Personal information
- Full name: Marcos Bustillo Aquesolo
- Date of birth: 12 January 2001 (age 25)
- Place of birth: Bilbao, Spain
- Height: 1.84 m (6 ft 0 in)
- Position: Midfielder

Team information
- Current team: Eldense
- Number: 8

Youth career
- Parayas
- Bezana
- 2014–2018: Racing Santander
- 2018–2020: Bansander

Senior career*
- Years: Team / Apps / (Gls)
- 2020–2021: Tropezón / 19 / (4)
- 2021–2024: Racing B / 57 / (10)
- 2021: Racing Santander / 2 / (0)
- 2022–2023: → La Nucía (loan) / 24 / (2)
- 2024–2025: Sestao River / 36 / (3)
- 2025–: Eldense / 33 / (4)

= Marcos Bustillo =

Spanish footballer

Marcos Bustillo Aquesolo (born 12 January 2001) is a Spanish footballer who plays as a midfielder for CD Eldense.

==Career==
Born in Bilbao, Biscay, Basque Country, Bustillo moved to Cantabria at early age and began his career with CD Parayas.
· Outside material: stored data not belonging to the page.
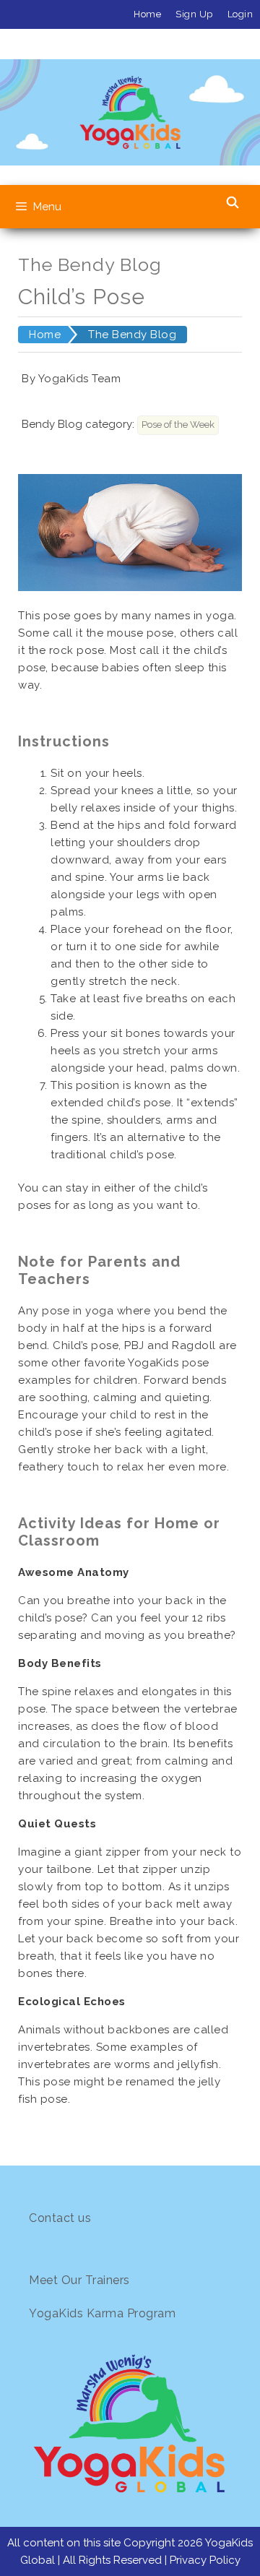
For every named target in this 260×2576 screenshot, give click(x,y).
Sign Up (194, 14)
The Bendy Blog (132, 334)
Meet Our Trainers (79, 2280)
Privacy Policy (205, 2560)
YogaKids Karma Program (102, 2313)
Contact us (60, 2218)
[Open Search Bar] (232, 203)
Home (147, 14)
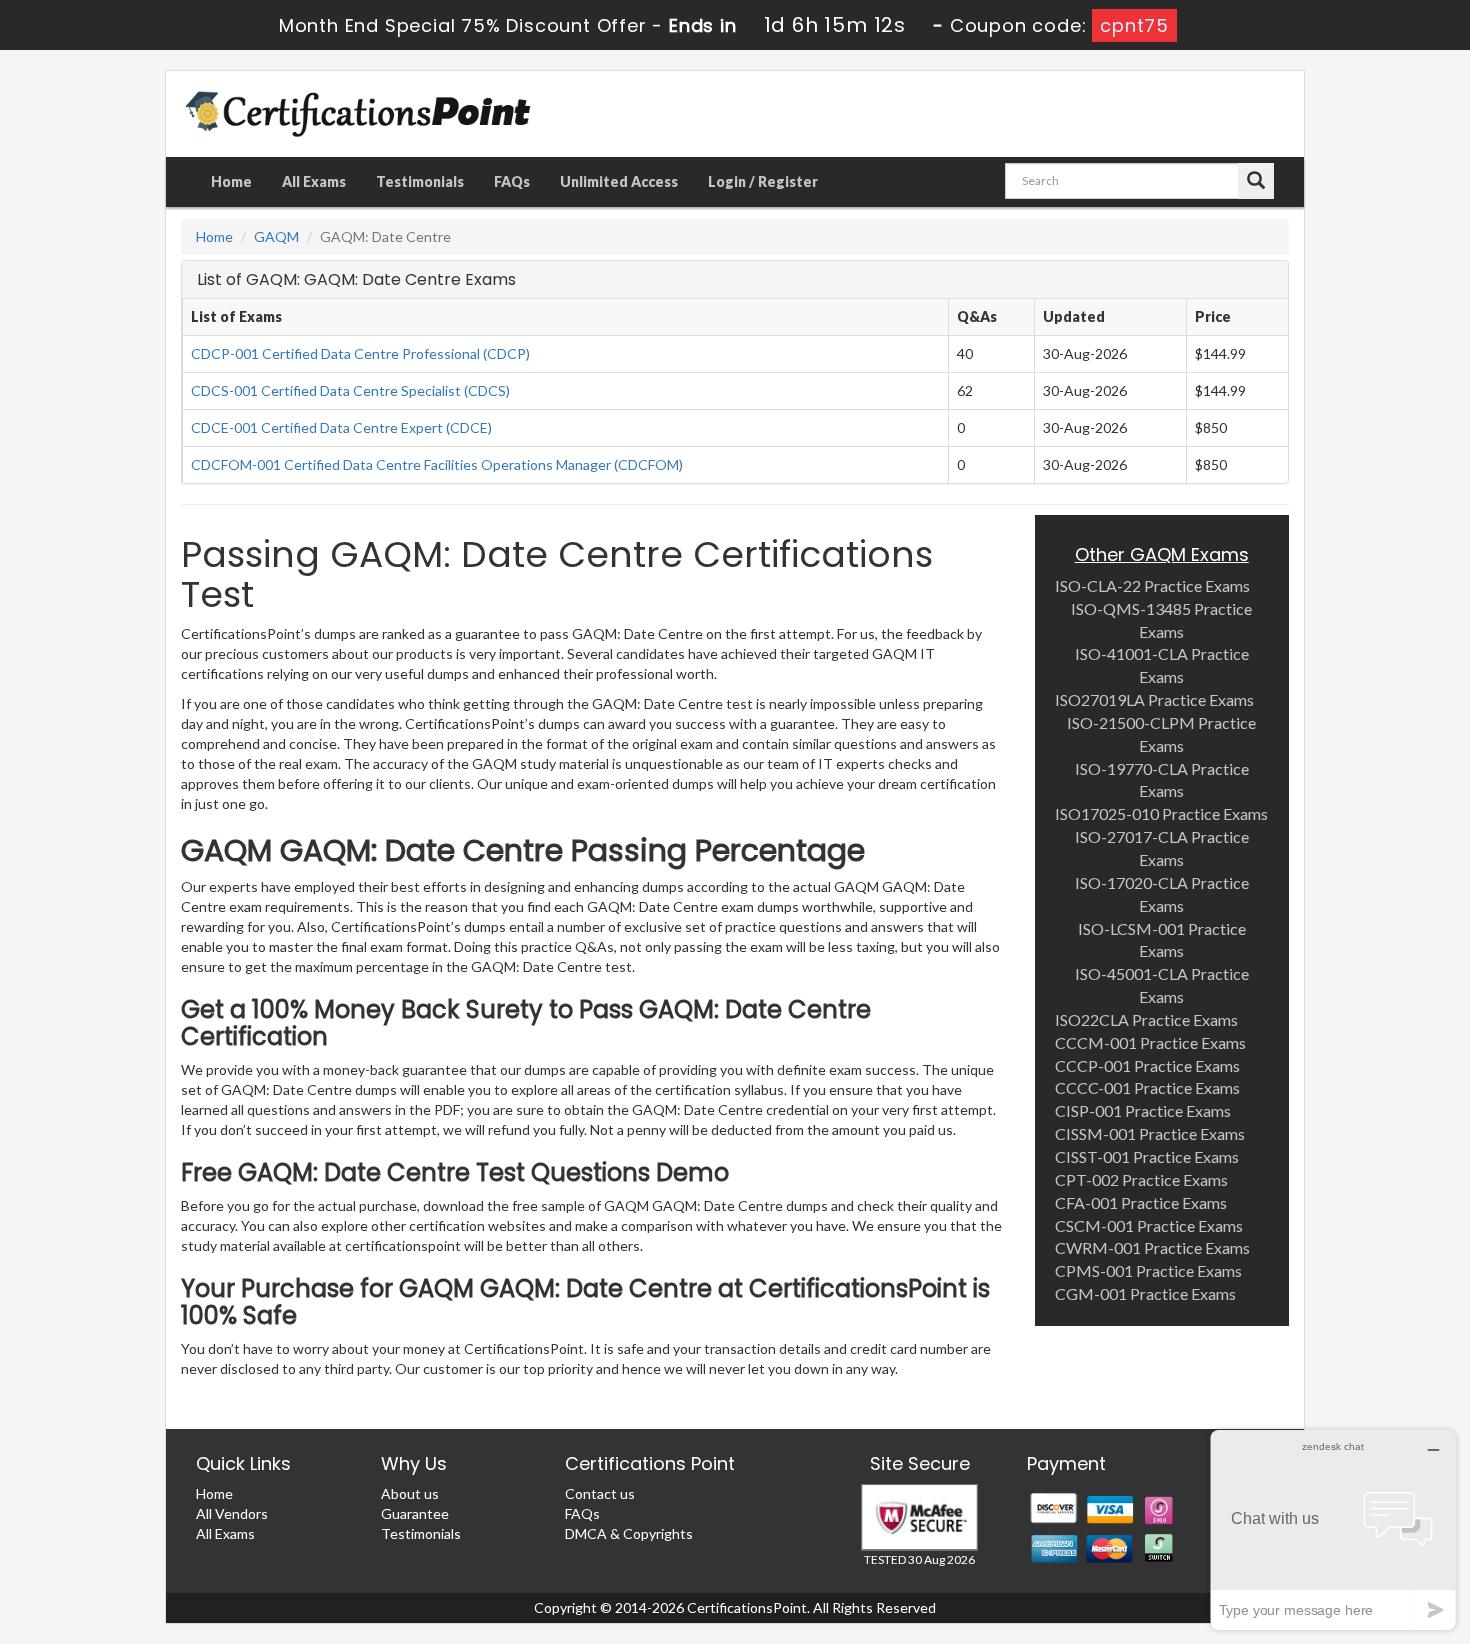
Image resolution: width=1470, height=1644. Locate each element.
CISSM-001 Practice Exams (1150, 1133)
After subsequently playing for CD Bezana, he spent three seasons with Racing de Santander's youth sides before leaving for Club Bansander in January 2018.

In 2020, after finishing his formation, Bustillo signed for Tercera División side CD Tropezón and made his senior debut with the club. He returned to Racing in June 2021, being initially a member of the reserves in Segunda División RFEF.

After impressing with the pre-season, Bustillo first appeared with the main squad on 29 August 2021, coming on as a late substitute for Patrick Soko in a 1–0 Primera Federación home win over CD Tudelano. The following 8 July, after another first team appearance, he was loaned to CF La Nucía in the third division, for one year.

Back to Racing in July 2023, Bustillo returned to the B-team in the fourth tier and was promoted to the main squad the following June. However, after being deemed surplus to requirements by manager José Alberto, he moved to Sestao River Club on 3 July 2024.

On 2 July 2025, Bustillo signed a one-year contract with CD Eldense also in the third division. The following 19 June, after contributing with five goals in 35 matches overall during the campaign as the club achieved promotion to Segunda División, he agreed to a one-year extension.

Bustillo made his professional debut on 17 August 2026, starting in a 3–0 away loss to UD Almería.